Всё правильно – пруссы были неграмотными и относились с огромным удивлением и подозрением к умению таким образом сохранять и передавать информацию. Сами они использовали какой-то вариант примитивного узелкового письма. В основном – для счета и календаря. А вот буквы вызывали у них подозрения в нехорошем волшебстве. Витинг боится не просто отправки сообщения, слуха, болтовни, сплетни, а именно письменного. «Написанное пером – не вырубишь топором» – чисто русская народная мудрость. А вот ощущение – общечеловеческое.

– Рассказывай. О себе. Кто вы и зачем пришли сюда.

Здесь не было такого профессионально-накатанного песенно-напевного повествования, каким развлекал меня битый волхв в Рябиновском порубе.
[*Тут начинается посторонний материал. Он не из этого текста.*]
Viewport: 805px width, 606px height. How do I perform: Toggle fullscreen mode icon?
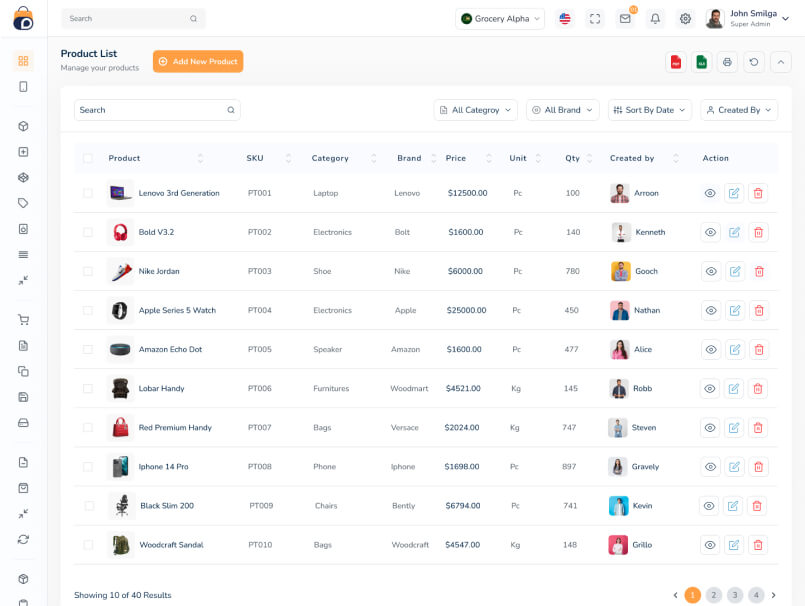coord(595,19)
Ноготок, уяснив, что пленник «склонен к сотрудничеству», откинул свой раскалённый прут в сторону и, по моему знаку занялся Суханом. Кольчуга ножом не пробивается. Но удары были сильные, у моего зомби и под кольчугой образовалось два очень нехороших синяка: под левой лопаткой и возле печени. Ивашко с Чарджи вполголоса обсуждали полезность нижнего острия на лезвиях прусских топоров и примеряли по руке странные мечи покойников с асимметрично расширяющимися на конце клинками.

Моя команда перетаскивала на дворе трупы, развешивала по забору под дождём окровавленные тряпки, а чистые тоже развешивала – по стенам общинного дома изнутри, ближе к печке. Ряд мокрых штанов на верёвке через всё помещение – банно-прачечный день в гарнизоне. И – юбок. Мда… Гарнизон был… дамским.

Ребята перекладывали, сортировали, упаковывали разные разности. Десять прекрасных точильных камней – это здорово. А то с нашим лесоповалом топоры приходиться точить почти так же часто как косы на покосе. В каждом узле в личных вещах – пара-тройка кусочков янтаря. Толком не обточены, не отшлифованы. Ещё одна забота – как это оптимально применить…

Витинг не очень хорошо говорил по-русски. И вообще – не очень хорошо говорил. Многие вещи дошли до меня позднее. Но суть истории такова.

Весной, после особенно голодной зимы, компания молодых, но благородных пруссов, решила подзаработать.

– Я жену хочу купить. Мы с отцом договорились – пополам. Сначала она его женой будет, потом, через три года – моей станет. Хотел из ваших какую-то взять. Ваши девки – выносливые. И в поле, и в постели. А потом можно и первую жену брать. У нас, обычно, три жены. Первая, главная – из наших.

Нанялись в гребцы на корабль к зимовавшему на «Янтарном берегу» новгородскому купцу. На таких лодках гребцы выступают и в роли охранников. Так что ущербу чести не было. Плаванье прошло спокойно. По прибытию в Новгород, купец с нанятой командой честь по чести, как было уговорено, расплатился и гребцов распустил.

Мы – дети железных дорог. Полтора века регулярного железнодорожного сообщения в России выбили из массового сознания понятие сезонности транспортных операций. Всё твёрдо уверены, что в нужное место всегда можно добраться в любое время. Нет, бывает какой-то экстрим, какие-то катастрофы, временное прекращение движения, исландские вулканы… просто отсутствие билетов, наконец. Но и самолёты, и пароходы, и автобусы должны доставлять грузы и пассажиров в нужное место всегда. Как поезд – по расписанию.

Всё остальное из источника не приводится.